Wednesday, March 7, 2012

Did you know: trucking statistics, rules and regulations?

Last week I wrote an article from a presentation given at the Wyoming Farm Bureau Legislative Meeting, on current issues in the trucking industry. The lady had a pile of facts and figures included, and since trucking has a major impact on most industries, agriculture included, I feel they are relevant.

The trucking industry is a major U.S. employer, with 7.3 million people employed in the trucking related jobs in 2008. Nearly 3.4 million of those people were actual truck drivers.

Ninety-six percent of trucking companies operate fewer than 20 trucks, and 88 percent operate six trucks or less. It's a small business industry.

In 2011, over 69 percent of Wyoming commodities relied exclusively on trucks to move their goods, and more than 80 percent of the commodities in the U.S. depended solely on trucks for the delivery of their goods.

Truck movement of manufactured freight at the national level is 81.76 percent. In 2010, Wyoming saw 16.3 million tons of inbound manufactured freight, and trucks moved 13 million of those tons.

In 2009, commercial trucks accounted for about 10 percent of all vehicle miles driven nationwide. In Wyoming, trucks drove 2,064,000 miles, about 22 percent of all miles driven within the state that year, and paid 66 percent of all the taxes and fees owed by Wyoming highway users.

The trucking industry deals with anti-trucking groups. The one that stood out the most to me is called "Parents Against Hired Truckers." This group, along with several others, has been causing serious efforts in the Department of Transportation's (DOT) efforts to revamp the Hours of Service Rules, a critical component of any trucking business, for years.

1 comment:

  1. Interesting facts, thank you!

    I've been working in the trucking industry for years, although never actually driving.
    I do not know the agenda of "Parents Against Hired Truckers" but I disagree that fighting for an improvement (and I assume that this is what is meant by 'revamp' ?) of the Hours of Service Rules as an "anti-trucking group" is a negative thing.

    Like every industry this one is on the edge of treating a part of their most important employee group -the drivers- on and over the edge what you can ask from a human being. The official rest period for those men and women are 10 hours. But these hours are no nap-time. These hours actually include the loading and unloading, eating, making calls for and with the company, paperwork, technical maintenance and (this is a huge part) the waiting time for loading and unloading. The actual rest (=sleep) time of those men and women hardly exceed 5 hours a day. I think these people are very special to be able to handle this job with so few hours of personal rest when on the job. Not even speaking of other components like the huge responsibility for their freight, time pressure and loneliness.

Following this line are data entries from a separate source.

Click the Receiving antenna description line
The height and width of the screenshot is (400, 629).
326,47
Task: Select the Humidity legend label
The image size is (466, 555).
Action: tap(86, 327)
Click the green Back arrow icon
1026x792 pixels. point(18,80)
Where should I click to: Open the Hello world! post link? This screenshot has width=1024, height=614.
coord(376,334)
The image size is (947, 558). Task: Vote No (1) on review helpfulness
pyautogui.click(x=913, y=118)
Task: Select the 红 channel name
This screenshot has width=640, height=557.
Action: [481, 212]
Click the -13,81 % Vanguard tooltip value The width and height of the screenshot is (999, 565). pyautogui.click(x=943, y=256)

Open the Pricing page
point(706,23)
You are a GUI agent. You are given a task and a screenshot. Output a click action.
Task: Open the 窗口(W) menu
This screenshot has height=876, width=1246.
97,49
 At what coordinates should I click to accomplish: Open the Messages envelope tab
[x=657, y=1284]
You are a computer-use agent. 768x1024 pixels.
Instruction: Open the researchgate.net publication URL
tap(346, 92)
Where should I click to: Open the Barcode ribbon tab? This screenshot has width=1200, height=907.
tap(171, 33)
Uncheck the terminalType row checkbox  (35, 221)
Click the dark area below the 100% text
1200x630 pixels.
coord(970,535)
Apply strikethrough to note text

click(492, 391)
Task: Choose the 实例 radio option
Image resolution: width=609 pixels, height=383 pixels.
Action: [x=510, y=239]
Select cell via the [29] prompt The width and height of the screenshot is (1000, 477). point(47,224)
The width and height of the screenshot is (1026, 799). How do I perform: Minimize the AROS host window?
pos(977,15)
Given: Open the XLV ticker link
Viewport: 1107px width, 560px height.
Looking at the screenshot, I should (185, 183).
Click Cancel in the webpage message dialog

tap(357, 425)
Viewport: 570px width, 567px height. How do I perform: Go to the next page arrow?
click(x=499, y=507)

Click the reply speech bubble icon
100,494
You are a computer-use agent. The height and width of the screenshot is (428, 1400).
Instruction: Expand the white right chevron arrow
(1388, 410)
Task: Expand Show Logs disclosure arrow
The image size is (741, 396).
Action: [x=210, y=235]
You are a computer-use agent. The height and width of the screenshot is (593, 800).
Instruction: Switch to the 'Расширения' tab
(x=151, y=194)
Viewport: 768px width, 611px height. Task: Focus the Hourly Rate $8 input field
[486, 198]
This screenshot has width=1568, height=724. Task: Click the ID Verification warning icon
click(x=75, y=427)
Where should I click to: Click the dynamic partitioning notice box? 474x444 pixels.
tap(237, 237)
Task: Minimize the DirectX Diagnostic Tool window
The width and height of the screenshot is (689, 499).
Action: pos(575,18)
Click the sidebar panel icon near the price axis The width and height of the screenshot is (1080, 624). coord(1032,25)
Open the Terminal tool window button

    Uupps.. that was rather long =)
    Again, 'anti-truckin groups' for me(!) are not people who fight for better work conditions. For me(!) 'anti-trucking groups' are people who think we do not need trucks at all, complain about them when they have to wait behind them on the highway but still want to have fresh food and nice clothes available every day.

    But again, thank you for bringing this topic up and raising peoples awareness of a part of ag that some people might not think about at all.